§ **Entries shown**:
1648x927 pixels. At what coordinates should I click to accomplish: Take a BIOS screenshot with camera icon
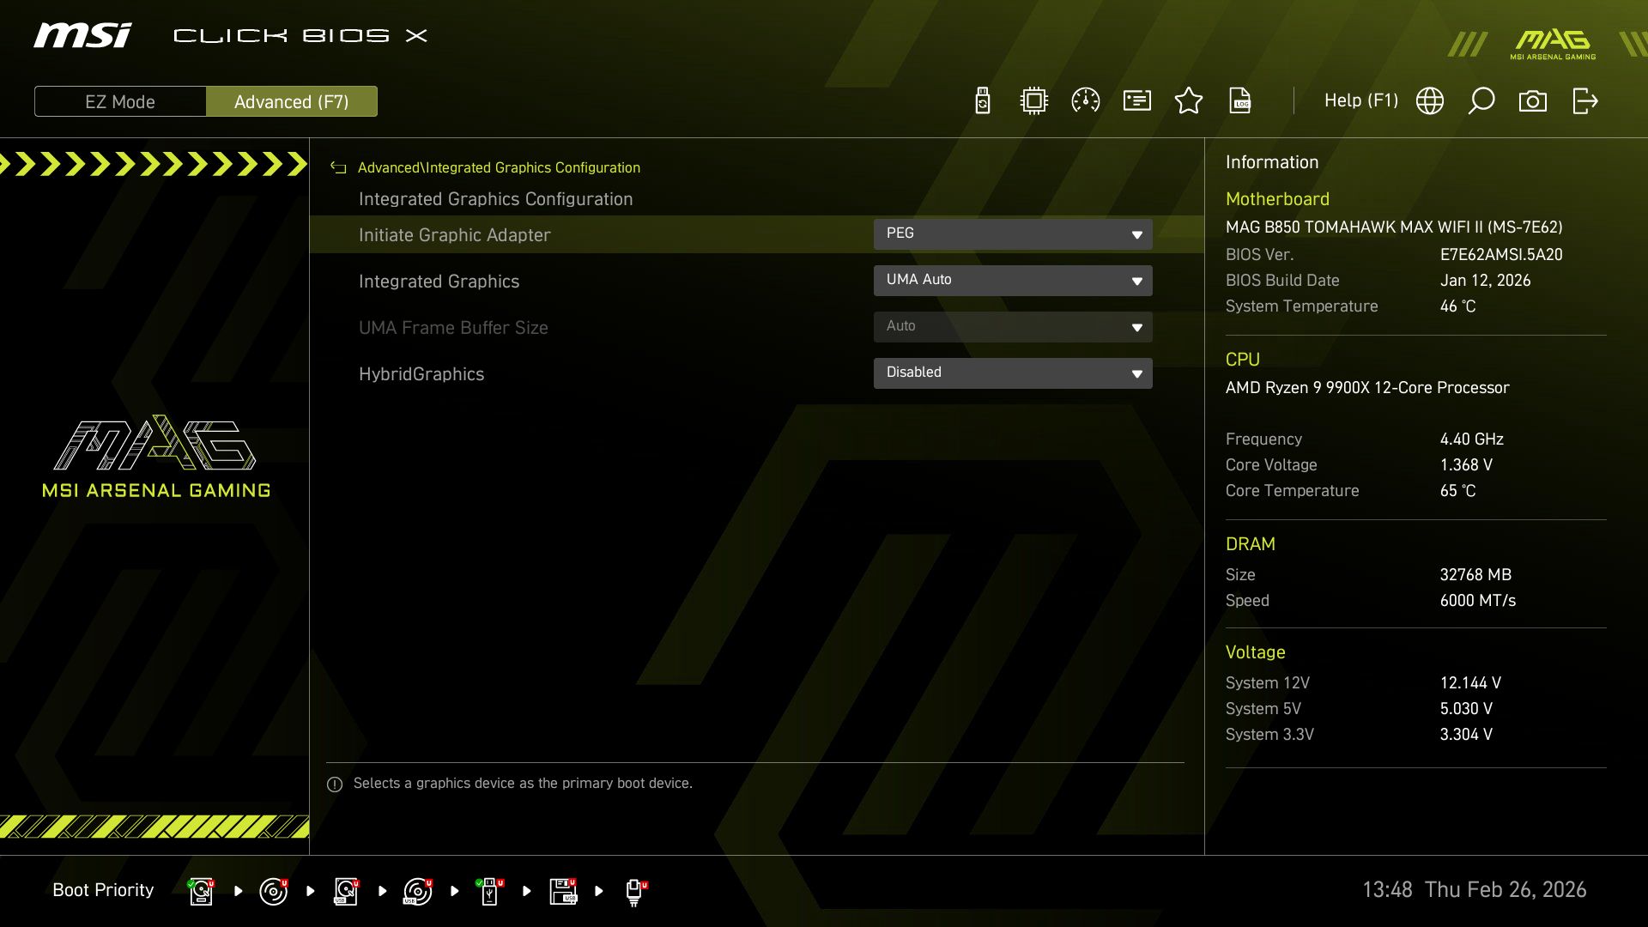click(1533, 100)
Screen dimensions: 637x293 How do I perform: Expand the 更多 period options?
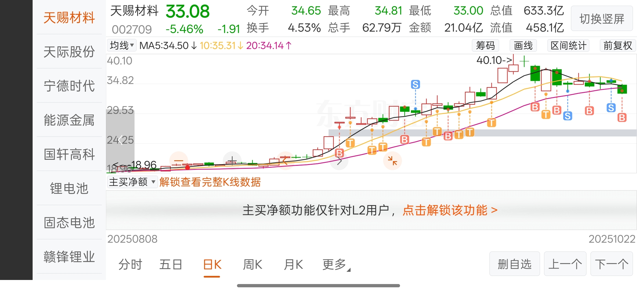pyautogui.click(x=336, y=265)
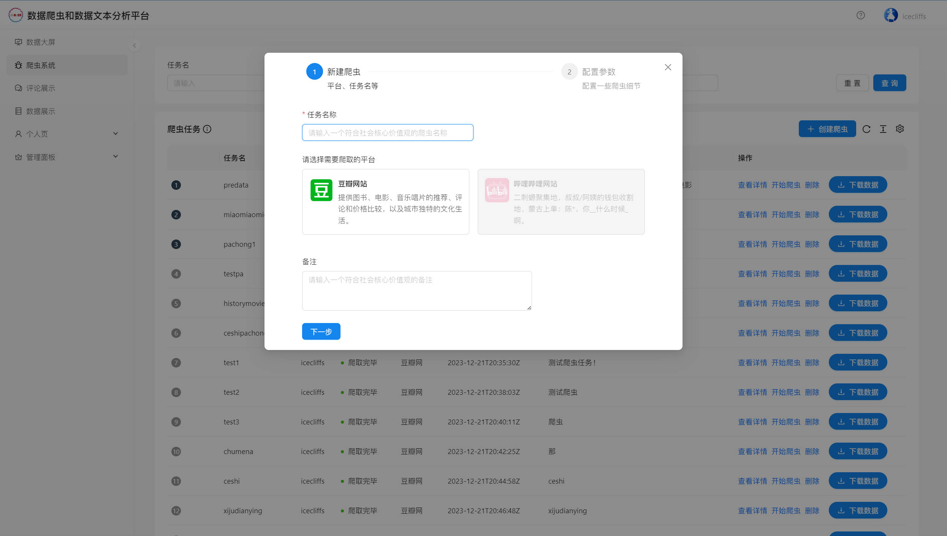Click 下载数据 for the test1 task
The image size is (947, 536).
[x=858, y=363]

§ **What you are asked to do**: Find the line containing "Screen dimensions: 637x293" in the records above, then copy it and every line after it exactly, through the last one, without any pictures.

§ **Exercise response**:
Screen dimensions: 637x293 How do I perform: Expand the 更多 period options?
pyautogui.click(x=336, y=265)
Click 下载数据 for the test1 task
The image size is (947, 536).
[x=858, y=363]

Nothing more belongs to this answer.